**Job item**.
List each line of the records that contains the string "series", copying each one in full.
..........
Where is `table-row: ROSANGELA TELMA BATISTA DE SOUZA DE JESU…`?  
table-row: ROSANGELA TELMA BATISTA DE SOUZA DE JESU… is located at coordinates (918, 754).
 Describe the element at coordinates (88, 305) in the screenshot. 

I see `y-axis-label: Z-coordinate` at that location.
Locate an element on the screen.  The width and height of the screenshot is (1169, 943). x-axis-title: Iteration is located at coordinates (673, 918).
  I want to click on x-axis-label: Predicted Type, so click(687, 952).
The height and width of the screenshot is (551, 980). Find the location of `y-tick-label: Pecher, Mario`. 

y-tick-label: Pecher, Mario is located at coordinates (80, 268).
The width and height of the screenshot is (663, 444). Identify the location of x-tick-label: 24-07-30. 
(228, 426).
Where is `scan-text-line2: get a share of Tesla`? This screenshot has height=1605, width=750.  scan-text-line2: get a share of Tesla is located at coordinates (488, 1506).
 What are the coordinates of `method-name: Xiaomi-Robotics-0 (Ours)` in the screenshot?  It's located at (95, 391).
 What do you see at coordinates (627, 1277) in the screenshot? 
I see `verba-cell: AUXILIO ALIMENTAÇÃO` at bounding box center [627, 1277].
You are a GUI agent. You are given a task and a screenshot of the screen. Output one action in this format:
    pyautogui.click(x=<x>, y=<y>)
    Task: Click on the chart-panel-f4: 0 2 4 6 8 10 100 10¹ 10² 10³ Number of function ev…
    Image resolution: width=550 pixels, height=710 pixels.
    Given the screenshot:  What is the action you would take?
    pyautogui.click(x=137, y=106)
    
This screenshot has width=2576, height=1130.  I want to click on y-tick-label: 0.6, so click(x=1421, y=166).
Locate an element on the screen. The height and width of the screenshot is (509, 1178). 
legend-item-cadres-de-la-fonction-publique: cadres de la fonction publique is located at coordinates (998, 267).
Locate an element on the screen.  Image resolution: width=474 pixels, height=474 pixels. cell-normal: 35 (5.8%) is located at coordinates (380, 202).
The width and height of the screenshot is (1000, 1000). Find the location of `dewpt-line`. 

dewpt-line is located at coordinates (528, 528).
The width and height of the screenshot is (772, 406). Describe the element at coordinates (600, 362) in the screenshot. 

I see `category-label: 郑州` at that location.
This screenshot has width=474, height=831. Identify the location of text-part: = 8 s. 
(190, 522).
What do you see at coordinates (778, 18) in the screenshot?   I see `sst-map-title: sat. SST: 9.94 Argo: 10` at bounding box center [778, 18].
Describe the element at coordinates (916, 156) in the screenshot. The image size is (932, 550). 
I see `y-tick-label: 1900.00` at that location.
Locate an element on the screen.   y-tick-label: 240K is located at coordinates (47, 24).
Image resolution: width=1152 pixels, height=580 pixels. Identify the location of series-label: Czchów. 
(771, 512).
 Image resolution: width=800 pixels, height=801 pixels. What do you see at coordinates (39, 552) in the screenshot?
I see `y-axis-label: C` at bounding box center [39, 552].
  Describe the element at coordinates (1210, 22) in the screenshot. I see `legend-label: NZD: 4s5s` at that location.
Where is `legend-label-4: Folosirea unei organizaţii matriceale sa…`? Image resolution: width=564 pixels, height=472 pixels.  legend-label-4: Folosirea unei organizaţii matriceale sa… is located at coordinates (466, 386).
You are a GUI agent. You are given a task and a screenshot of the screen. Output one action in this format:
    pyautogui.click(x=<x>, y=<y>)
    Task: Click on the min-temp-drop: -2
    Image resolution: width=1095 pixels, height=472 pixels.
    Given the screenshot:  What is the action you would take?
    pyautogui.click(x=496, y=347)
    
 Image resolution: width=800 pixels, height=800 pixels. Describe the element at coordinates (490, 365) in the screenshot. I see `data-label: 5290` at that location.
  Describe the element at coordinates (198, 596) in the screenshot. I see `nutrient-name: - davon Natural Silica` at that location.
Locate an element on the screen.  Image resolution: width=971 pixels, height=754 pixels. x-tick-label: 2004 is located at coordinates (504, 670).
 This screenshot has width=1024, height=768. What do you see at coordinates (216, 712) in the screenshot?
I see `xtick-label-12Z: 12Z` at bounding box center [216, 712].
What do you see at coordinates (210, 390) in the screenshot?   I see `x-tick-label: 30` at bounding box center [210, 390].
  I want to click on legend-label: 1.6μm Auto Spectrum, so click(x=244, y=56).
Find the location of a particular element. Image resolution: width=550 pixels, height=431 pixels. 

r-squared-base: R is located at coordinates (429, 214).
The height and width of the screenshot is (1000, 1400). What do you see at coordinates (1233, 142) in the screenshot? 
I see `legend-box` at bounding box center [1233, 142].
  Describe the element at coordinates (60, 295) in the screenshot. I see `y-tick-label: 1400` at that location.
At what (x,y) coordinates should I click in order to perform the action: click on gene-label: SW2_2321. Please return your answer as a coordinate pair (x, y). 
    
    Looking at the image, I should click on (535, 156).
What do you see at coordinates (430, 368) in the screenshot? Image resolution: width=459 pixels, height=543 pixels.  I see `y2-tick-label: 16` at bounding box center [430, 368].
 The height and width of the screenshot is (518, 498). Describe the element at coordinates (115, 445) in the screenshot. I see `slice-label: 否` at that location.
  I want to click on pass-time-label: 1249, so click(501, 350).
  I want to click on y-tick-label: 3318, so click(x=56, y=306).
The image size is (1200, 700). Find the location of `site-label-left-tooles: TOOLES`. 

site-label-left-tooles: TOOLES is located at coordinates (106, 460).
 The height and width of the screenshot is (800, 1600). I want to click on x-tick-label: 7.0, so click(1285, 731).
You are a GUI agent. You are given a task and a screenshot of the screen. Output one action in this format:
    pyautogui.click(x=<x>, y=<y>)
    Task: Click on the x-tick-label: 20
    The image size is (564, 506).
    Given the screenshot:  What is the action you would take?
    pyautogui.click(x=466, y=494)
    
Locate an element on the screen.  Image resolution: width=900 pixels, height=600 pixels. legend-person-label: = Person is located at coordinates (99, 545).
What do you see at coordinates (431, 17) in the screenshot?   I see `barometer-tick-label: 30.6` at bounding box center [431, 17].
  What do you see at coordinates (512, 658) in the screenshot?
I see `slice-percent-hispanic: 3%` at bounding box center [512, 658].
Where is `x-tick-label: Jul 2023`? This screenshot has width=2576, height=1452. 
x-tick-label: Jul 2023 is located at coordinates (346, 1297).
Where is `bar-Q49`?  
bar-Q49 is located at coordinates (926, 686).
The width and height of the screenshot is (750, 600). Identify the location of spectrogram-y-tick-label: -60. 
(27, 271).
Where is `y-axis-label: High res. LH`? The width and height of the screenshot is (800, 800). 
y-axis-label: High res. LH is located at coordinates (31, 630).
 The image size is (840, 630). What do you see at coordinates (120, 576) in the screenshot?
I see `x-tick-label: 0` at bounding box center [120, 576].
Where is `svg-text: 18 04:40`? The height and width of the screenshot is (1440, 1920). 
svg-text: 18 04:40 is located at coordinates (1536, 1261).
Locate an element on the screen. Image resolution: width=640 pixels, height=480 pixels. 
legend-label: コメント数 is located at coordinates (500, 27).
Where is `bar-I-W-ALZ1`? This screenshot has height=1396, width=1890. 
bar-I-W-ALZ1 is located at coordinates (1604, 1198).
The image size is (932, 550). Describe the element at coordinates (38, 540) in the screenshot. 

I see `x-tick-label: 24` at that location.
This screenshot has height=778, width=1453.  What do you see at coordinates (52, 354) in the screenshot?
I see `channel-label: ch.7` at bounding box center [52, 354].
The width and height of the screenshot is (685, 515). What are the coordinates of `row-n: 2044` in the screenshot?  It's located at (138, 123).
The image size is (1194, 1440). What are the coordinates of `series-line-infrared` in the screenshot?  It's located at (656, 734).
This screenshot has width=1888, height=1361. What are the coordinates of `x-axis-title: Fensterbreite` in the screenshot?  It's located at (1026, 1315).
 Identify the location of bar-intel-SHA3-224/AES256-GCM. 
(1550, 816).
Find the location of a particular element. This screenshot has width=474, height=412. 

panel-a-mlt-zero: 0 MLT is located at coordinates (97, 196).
..........
**Exercise response**.
Image resolution: width=1152 pixels, height=580 pixels. Identify the location of series-label: Czchów. 
The image size is (1194, 1440). What are the coordinates of `series-line-infrared` in the screenshot?  It's located at (656, 734).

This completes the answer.